Abbiamo dimenticato l’importanza della ricerca, della cultura, del sapere di fronte alla rivendicazione
incestuosa di una democrazia fasulla dove uno vale uno e di fronte al trionfo di una intossicazione di
informazioni senza pensiero. Abbiamo smarrito l’importanza di una sanità pubblica a misura di uomo,
dove la cura è innanzitutto attenzione per la singolarità e non una iperspecializzazione che riduce la
medicina all’applicazione di standard protocollari che cancellano quella singolarità. Abbiamo
cancellato l’importanza della Scuola nella costruzione di una cittadinanza critica e democratica,
riducendola ad un’azienda (scassata) con mire di efficientismo produttivistico.
Abbiamo alimentato il culto del profitto e del denaro a scapito dell’etica del lavoro favorendo
l’affermazione di una economia di carta che non ha più rapporti con la vita delle persone,
dimenticando che la qualità della vita collettiva è ciò che rende ogni organizzazione generativa. Non
abbiamo considerato che erigere muri, militarizzare le frontiere, difendere i propri spazi nazionali
senza pensare all’Europa e ad un’idea più porosa dei confini, ci conduce fatalmente all’isolamento e
alla rovina. Abbiamo dimenticato che la cura dei nostri figli non si realizza con una loro difesa
d’ufficio perpetua che minimizza le responsabilità che invece essi devono necessariamente imparare
ad assumere. La prova che hanno dovuto sopportare è stata severa ma niente ci deve autorizzare ad
indentificarli nella tenebrosa posizione della vittima, in una generazione Covid che non esiste.

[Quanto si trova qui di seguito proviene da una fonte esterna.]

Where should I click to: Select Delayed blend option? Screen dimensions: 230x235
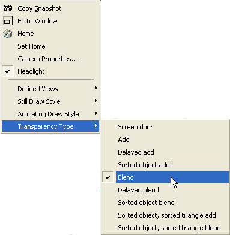165,190
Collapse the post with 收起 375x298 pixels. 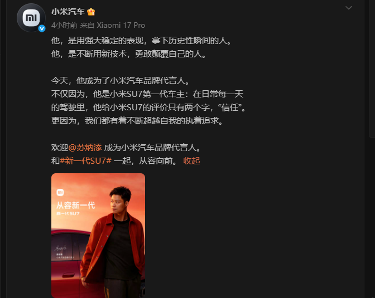(191, 161)
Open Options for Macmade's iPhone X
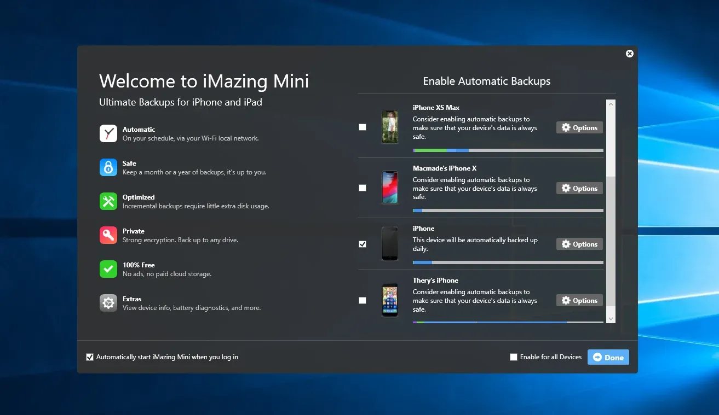 [x=579, y=188]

Piuttosto a loro dovremmo essere in grado di trasmettere il senso rinnovato di una alleanza tra le
generazioni che permetta di leggere anche le esperienze più difficili e dolorose, com’è quella del
Covid, come essenziali in un processo di formazione. I nostri cantieri proveranno a fare tesoro del
trauma. È questo il compito individuale e collettivo che ci spetta. Non la risposta demoralizzata o
rabbiosa, ma la messa in opera di un lavoro collettivo che in questo tempo, ancora minato
dall’incertezza, sappia offrire idee, pensieri lunghi, possibilità inedite.